Убегалась я с ними, жарко стало. Тут и вечер спустился. В декабре рано вечереет. Главный, тот что спрашивал меня — за людей я или за царей, ужинать пригласил. Отказаться язык не повернулся. Голодная была, с утра во рту ни крошки.

Ночевали все в одной большой комнате, прямо на полу устроились. Кто спал, кто не спал. Ночные патрули входили и выходили. Дружинники переговаривались. Я закрыла глаза, а сама не сплю, слушаю. Один про свою Марину все вспоминал: ушел на фабрику — и как в воду провалился. Третьи сутки из дому… Другой о солдатах спрашивал: выступят или не выступят? С нами или против нас? Слышал, брожение у солдат, офицеры их обезоружили, как ненадежных, заперли в казармах… Третий размечтался: кабы оружие нам, не отсиживались бы за баррикадами…
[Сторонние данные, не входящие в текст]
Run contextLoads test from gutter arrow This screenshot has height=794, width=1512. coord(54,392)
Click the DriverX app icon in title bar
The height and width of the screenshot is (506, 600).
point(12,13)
Миновала ночь. Утром на фабрику Шмита подалась. Разыскала Николаева.

— Откуда сама? — спрашивает Михаил Степанович.

— С Марьинских фельдшерских курсов.

— Хорошо, — говорит, — вовремя. Где драка, там и кровь. Идем на Малую Грузинскую брать участок. Не боишься?

— Не знаю.

— Привыкнешь! Пошли, ребята!

С ним человек пятнадцать. Маузеры, винчестеры под пальто спрятаны. Михаил Степанович — начальник шмитовской дружины, лихой командир, из-под шапки кольцами волосы выбиваются, тонкие усы кверху закручены.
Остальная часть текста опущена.